» Problem
Would you reproduce all of the entries exactly?

» Material supplied

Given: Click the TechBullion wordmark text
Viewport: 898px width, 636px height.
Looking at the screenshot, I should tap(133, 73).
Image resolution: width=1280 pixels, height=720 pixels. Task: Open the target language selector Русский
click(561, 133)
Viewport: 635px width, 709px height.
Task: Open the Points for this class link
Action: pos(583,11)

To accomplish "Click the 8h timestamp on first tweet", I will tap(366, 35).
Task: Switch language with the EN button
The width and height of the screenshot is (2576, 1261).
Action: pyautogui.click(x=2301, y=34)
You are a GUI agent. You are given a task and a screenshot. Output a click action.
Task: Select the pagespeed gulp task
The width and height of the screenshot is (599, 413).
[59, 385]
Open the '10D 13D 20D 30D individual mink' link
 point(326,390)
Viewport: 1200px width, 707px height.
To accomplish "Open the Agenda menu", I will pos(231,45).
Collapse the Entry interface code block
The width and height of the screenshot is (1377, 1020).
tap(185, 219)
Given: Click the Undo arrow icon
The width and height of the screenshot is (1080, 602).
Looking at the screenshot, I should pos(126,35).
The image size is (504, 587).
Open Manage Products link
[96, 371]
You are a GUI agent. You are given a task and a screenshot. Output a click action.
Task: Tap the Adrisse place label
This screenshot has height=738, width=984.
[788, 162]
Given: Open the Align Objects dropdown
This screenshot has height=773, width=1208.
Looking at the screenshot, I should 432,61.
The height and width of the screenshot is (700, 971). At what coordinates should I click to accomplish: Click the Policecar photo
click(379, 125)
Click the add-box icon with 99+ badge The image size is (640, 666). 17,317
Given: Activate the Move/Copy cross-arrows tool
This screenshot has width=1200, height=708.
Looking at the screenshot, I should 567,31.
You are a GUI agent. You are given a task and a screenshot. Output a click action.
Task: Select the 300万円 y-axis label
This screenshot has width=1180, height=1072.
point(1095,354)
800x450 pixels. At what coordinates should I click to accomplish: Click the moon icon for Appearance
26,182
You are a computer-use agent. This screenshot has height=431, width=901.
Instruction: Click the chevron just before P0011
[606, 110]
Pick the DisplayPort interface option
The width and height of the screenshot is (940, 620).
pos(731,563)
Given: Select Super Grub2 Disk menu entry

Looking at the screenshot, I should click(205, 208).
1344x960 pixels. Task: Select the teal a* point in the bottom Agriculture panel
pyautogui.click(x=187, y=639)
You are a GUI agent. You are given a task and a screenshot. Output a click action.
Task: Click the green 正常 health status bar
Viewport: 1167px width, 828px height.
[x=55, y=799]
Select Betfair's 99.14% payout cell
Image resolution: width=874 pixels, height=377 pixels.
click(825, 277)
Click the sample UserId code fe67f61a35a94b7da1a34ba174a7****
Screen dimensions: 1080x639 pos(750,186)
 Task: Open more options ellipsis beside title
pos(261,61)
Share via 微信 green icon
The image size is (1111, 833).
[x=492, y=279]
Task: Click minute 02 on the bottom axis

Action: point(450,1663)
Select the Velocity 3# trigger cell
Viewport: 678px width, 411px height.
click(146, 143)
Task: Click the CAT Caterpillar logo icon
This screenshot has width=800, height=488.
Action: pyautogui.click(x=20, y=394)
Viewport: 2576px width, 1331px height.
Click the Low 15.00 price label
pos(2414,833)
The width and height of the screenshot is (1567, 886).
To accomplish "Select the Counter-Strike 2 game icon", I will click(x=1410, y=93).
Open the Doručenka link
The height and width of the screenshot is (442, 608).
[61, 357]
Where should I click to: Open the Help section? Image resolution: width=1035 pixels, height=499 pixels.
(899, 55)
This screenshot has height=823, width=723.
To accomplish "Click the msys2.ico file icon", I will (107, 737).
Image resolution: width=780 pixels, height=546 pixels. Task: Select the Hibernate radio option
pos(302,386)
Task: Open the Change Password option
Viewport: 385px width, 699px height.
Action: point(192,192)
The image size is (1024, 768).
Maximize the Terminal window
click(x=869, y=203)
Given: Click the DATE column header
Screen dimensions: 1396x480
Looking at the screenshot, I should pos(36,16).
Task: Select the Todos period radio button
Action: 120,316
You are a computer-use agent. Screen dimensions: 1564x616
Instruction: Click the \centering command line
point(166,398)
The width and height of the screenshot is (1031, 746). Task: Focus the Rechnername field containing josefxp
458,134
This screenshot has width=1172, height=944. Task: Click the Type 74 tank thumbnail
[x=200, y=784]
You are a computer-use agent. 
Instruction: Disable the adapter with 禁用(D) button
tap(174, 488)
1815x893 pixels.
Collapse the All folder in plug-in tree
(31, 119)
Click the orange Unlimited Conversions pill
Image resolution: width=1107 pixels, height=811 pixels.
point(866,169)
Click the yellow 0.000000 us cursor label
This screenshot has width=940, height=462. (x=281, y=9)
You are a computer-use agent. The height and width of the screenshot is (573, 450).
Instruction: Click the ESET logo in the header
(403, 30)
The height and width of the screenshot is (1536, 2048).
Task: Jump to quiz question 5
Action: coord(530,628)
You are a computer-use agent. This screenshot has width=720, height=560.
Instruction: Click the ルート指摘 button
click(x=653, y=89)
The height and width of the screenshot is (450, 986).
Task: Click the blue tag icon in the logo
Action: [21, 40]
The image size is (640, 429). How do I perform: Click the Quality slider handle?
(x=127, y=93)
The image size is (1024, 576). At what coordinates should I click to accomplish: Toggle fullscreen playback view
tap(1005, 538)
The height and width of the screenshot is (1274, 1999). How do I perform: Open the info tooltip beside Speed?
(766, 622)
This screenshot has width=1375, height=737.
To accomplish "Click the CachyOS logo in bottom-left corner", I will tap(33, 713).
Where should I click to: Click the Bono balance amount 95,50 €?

» Solution for this exercise
Given: Click the TechBullion wordmark text
Viewport: 898px width, 636px height.
Looking at the screenshot, I should tap(133, 73).
Image resolution: width=1280 pixels, height=720 pixels. Task: Open the target language selector Русский
click(561, 133)
Viewport: 635px width, 709px height.
Task: Open the Points for this class link
Action: pos(583,11)

To accomplish "Click the 8h timestamp on first tweet", I will tap(366, 35).
Task: Switch language with the EN button
The width and height of the screenshot is (2576, 1261).
Action: pyautogui.click(x=2301, y=34)
You are a GUI agent. You are given a task and a screenshot. Output a click action.
Task: Select the pagespeed gulp task
The width and height of the screenshot is (599, 413).
[59, 385]
Open the '10D 13D 20D 30D individual mink' link
 point(326,390)
Viewport: 1200px width, 707px height.
To accomplish "Open the Agenda menu", I will pos(231,45).
Collapse the Entry interface code block
The width and height of the screenshot is (1377, 1020).
tap(185, 219)
Given: Click the Undo arrow icon
The width and height of the screenshot is (1080, 602).
Looking at the screenshot, I should pos(126,35).
The image size is (504, 587).
Open Manage Products link
[96, 371]
You are a GUI agent. You are given a task and a screenshot. Output a click action.
Task: Tap the Adrisse place label
This screenshot has height=738, width=984.
[788, 162]
Given: Open the Align Objects dropdown
This screenshot has height=773, width=1208.
Looking at the screenshot, I should 432,61.
The height and width of the screenshot is (700, 971). At what coordinates should I click to accomplish: Click the Policecar photo
click(379, 125)
Click the add-box icon with 99+ badge The image size is (640, 666). 17,317
Given: Activate the Move/Copy cross-arrows tool
This screenshot has width=1200, height=708.
Looking at the screenshot, I should 567,31.
You are a GUI agent. You are given a task and a screenshot. Output a click action.
Task: Select the 300万円 y-axis label
This screenshot has width=1180, height=1072.
point(1095,354)
800x450 pixels. At what coordinates should I click to accomplish: Click the moon icon for Appearance
26,182
You are a computer-use agent. This screenshot has height=431, width=901.
Instruction: Click the chevron just before P0011
[606, 110]
Pick the DisplayPort interface option
The width and height of the screenshot is (940, 620).
pos(731,563)
Given: Select Super Grub2 Disk menu entry

Looking at the screenshot, I should click(205, 208).
1344x960 pixels. Task: Select the teal a* point in the bottom Agriculture panel
pyautogui.click(x=187, y=639)
You are a GUI agent. You are given a task and a screenshot. Output a click action.
Task: Click the green 正常 health status bar
Viewport: 1167px width, 828px height.
[x=55, y=799]
Select Betfair's 99.14% payout cell
Image resolution: width=874 pixels, height=377 pixels.
click(825, 277)
Click the sample UserId code fe67f61a35a94b7da1a34ba174a7****
Screen dimensions: 1080x639 pos(750,186)
 Task: Open more options ellipsis beside title
pos(261,61)
Share via 微信 green icon
The image size is (1111, 833).
[x=492, y=279]
Task: Click minute 02 on the bottom axis

Action: point(450,1663)
Select the Velocity 3# trigger cell
Viewport: 678px width, 411px height.
click(146, 143)
Task: Click the CAT Caterpillar logo icon
This screenshot has width=800, height=488.
Action: pyautogui.click(x=20, y=394)
Viewport: 2576px width, 1331px height.
Click the Low 15.00 price label
pos(2414,833)
The width and height of the screenshot is (1567, 886).
To accomplish "Select the Counter-Strike 2 game icon", I will click(x=1410, y=93).
Open the Doručenka link
The height and width of the screenshot is (442, 608).
[61, 357]
Where should I click to: Open the Help section? Image resolution: width=1035 pixels, height=499 pixels.
(899, 55)
This screenshot has height=823, width=723.
To accomplish "Click the msys2.ico file icon", I will (107, 737).
Image resolution: width=780 pixels, height=546 pixels. Task: Select the Hibernate radio option
pos(302,386)
Task: Open the Change Password option
Viewport: 385px width, 699px height.
Action: point(192,192)
The image size is (1024, 768).
Maximize the Terminal window
click(x=869, y=203)
Given: Click the DATE column header
Screen dimensions: 1396x480
Looking at the screenshot, I should pos(36,16).
Task: Select the Todos period radio button
Action: 120,316
You are a computer-use agent. Screen dimensions: 1564x616
Instruction: Click the \centering command line
point(166,398)
The width and height of the screenshot is (1031, 746). Task: Focus the Rechnername field containing josefxp
458,134
This screenshot has width=1172, height=944. Task: Click the Type 74 tank thumbnail
[x=200, y=784]
You are a computer-use agent. 
Instruction: Disable the adapter with 禁用(D) button
tap(174, 488)
1815x893 pixels.
Collapse the All folder in plug-in tree
(31, 119)
Click the orange Unlimited Conversions pill
Image resolution: width=1107 pixels, height=811 pixels.
point(866,169)
Click the yellow 0.000000 us cursor label
This screenshot has width=940, height=462. (x=281, y=9)
You are a computer-use agent. The height and width of the screenshot is (573, 450).
Instruction: Click the ESET logo in the header
(403, 30)
The height and width of the screenshot is (1536, 2048).
Task: Jump to quiz question 5
Action: coord(530,628)
You are a computer-use agent. This screenshot has width=720, height=560.
Instruction: Click the ルート指摘 button
click(x=653, y=89)
The height and width of the screenshot is (450, 986).
Task: Click the blue tag icon in the logo
Action: [21, 40]
The image size is (640, 429). How do I perform: Click the Quality slider handle?
(x=127, y=93)
The image size is (1024, 576). At what coordinates should I click to accomplish: Toggle fullscreen playback view
tap(1005, 538)
The height and width of the screenshot is (1274, 1999). How do I perform: Open the info tooltip beside Speed?
(766, 622)
This screenshot has width=1375, height=737.
To accomplish "Click the CachyOS logo in bottom-left corner", I will tap(33, 713).
Where should I click to: Click the Bono balance amount 95,50 €?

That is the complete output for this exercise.